Failure of platelets to enhance aggregation of temperature-stabilized neutrophils: Effects of warming and of drugs

Abstract

Polymorphonuclear leukocytes (PMNs) were isolated on a Ficoll-Hypaque gradient, suspended in modified Hank's buffer, and aggregated alone or in the presence of washed platelets (4 or 8/PMN). Platelets had no effect on formyl-methionyl-leucyl-phenylalanine (FMLP)-induced aggregation of PMNs that had been allowed to equilibrate at 37°C for 5 min after storage at room temperature. Pretreatment of platelets with an inhibitor of cyclooxygenase (ASA) or lipoxygenase (nordihydroguaiaretic acid, NDGA) produced no significant effect whereas pretreatment with an inhibitor of both enzymes (eicosatetraynoic acid) or of phospholipase (methylprednisolone sodium succinate) caused a modest but statistically-significant inhibition of PMN aggregation which appeared to be a direct effect on PMNs rather than through platelets.

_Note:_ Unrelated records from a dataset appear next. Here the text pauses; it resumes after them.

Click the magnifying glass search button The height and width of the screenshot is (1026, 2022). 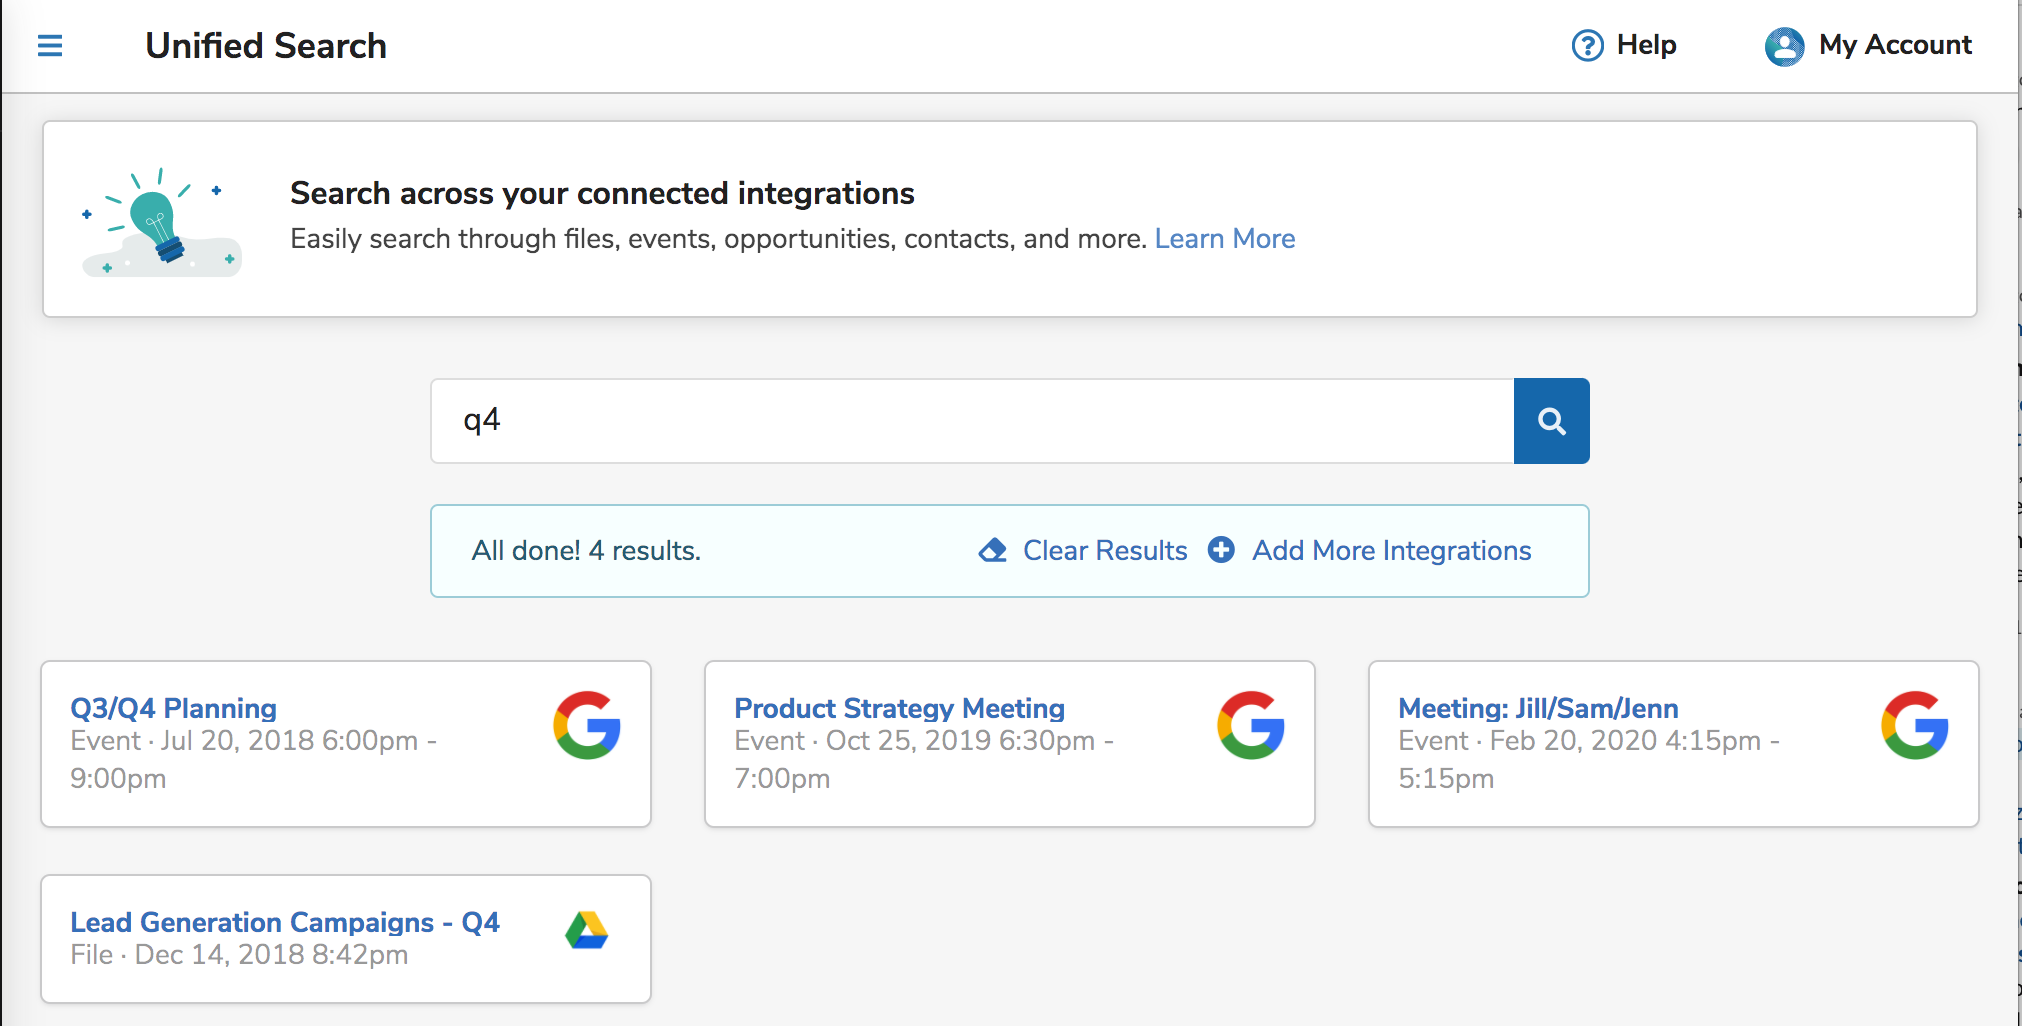[x=1551, y=421]
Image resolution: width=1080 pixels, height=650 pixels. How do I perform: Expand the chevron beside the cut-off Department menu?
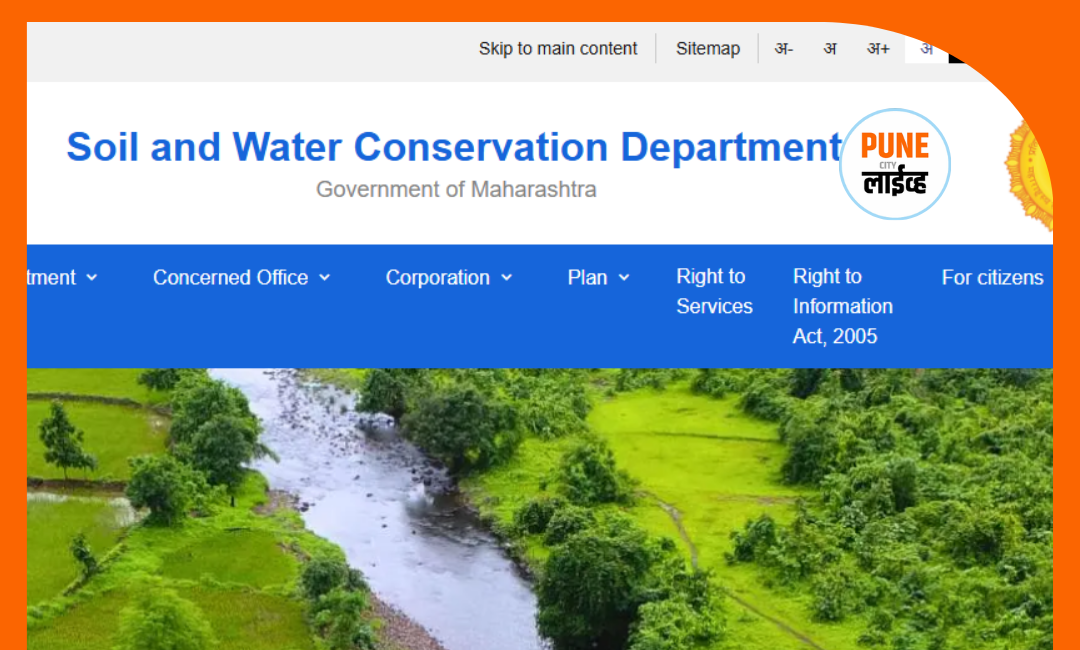[92, 278]
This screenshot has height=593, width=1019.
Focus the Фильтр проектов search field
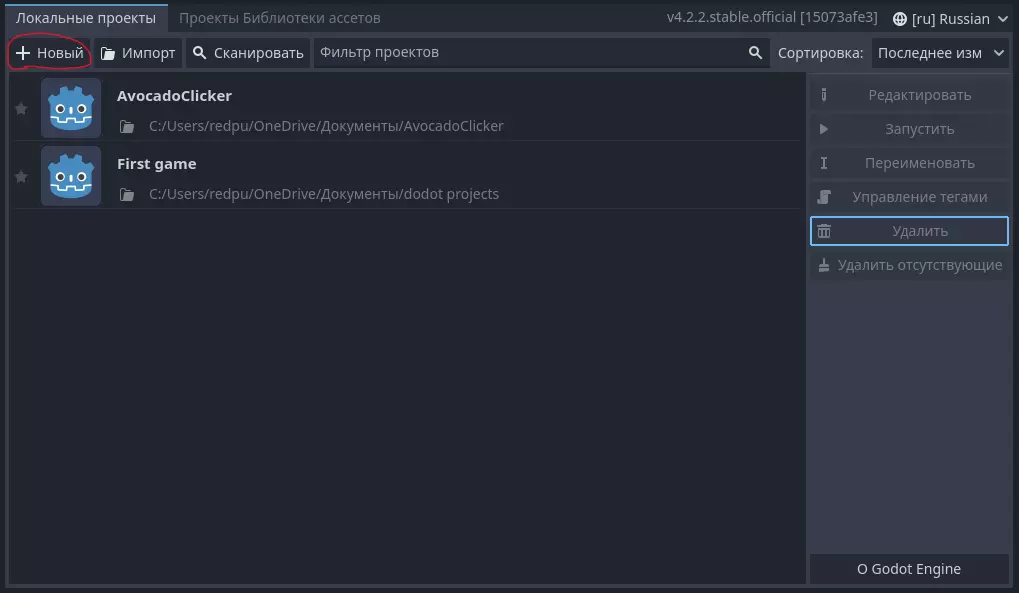point(530,53)
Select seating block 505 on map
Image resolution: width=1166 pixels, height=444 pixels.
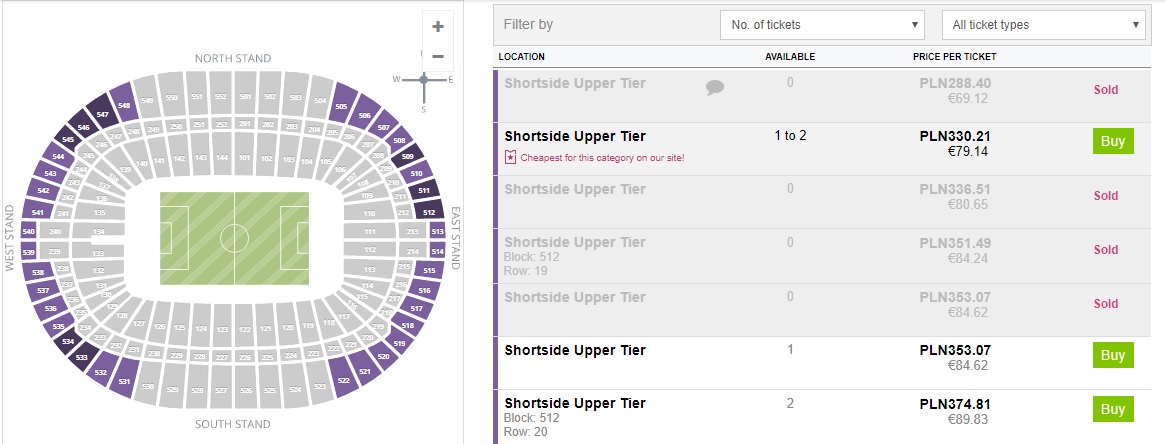point(341,106)
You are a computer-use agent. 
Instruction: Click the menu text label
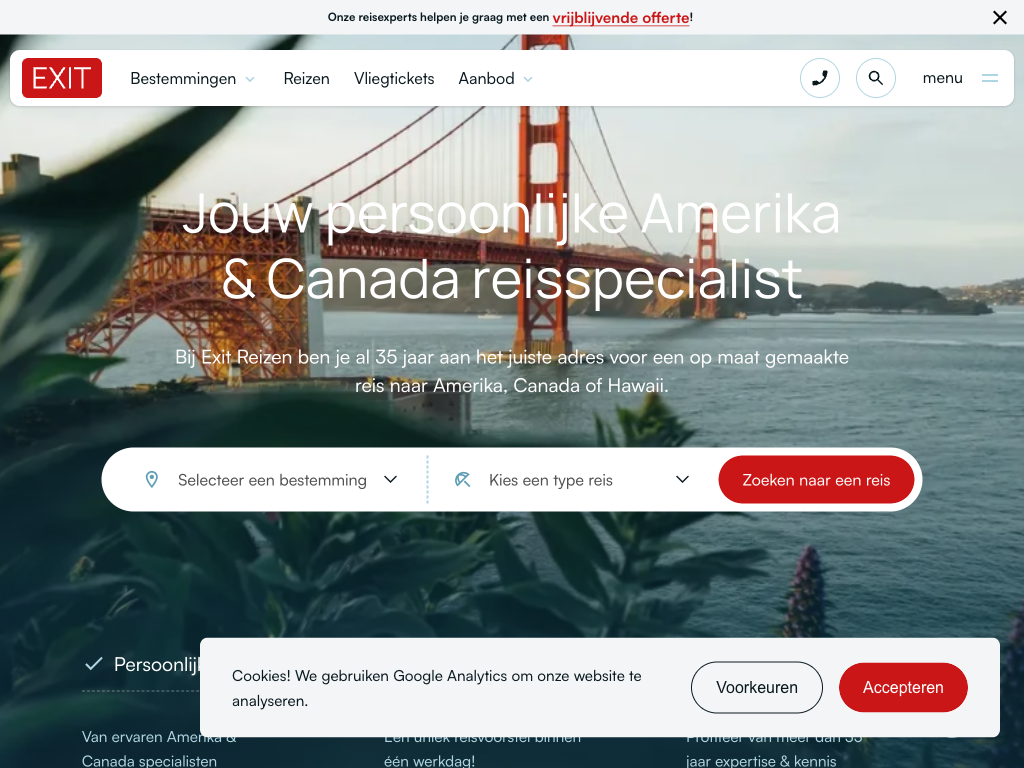coord(942,78)
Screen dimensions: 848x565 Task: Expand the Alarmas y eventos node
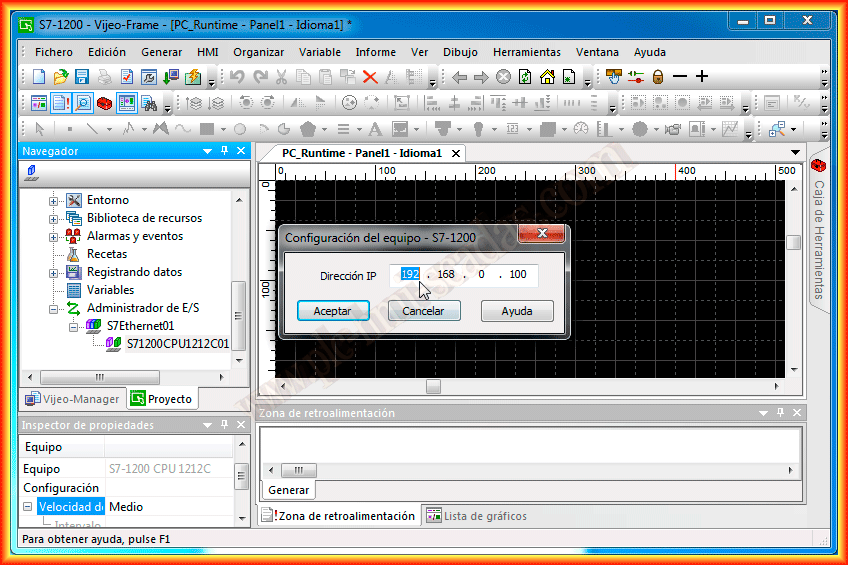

The warming of PMNs from 0°C or 22°C to 37°C produced a spontaneous, reversible aggregation within 2 or 3 min, the extent of which was dependent on the degree of temperature change. This aggregation was enhanced by the presence of platelets in a ‘dose’ (count) dependent fashion. This enhancement was not decreased by any of the aforementioned drugs, in fact, the aggregation was augmented by all drugs, the difference being statistically significant for NDGA. Thus different mechanisms appear to be involved in spontaneous vs FMLP-induced aggregation. The role of platelets in PMN aggregation remains to be elucidated but the importance of controlling for the effects of temperature changes in such studies is self-evident.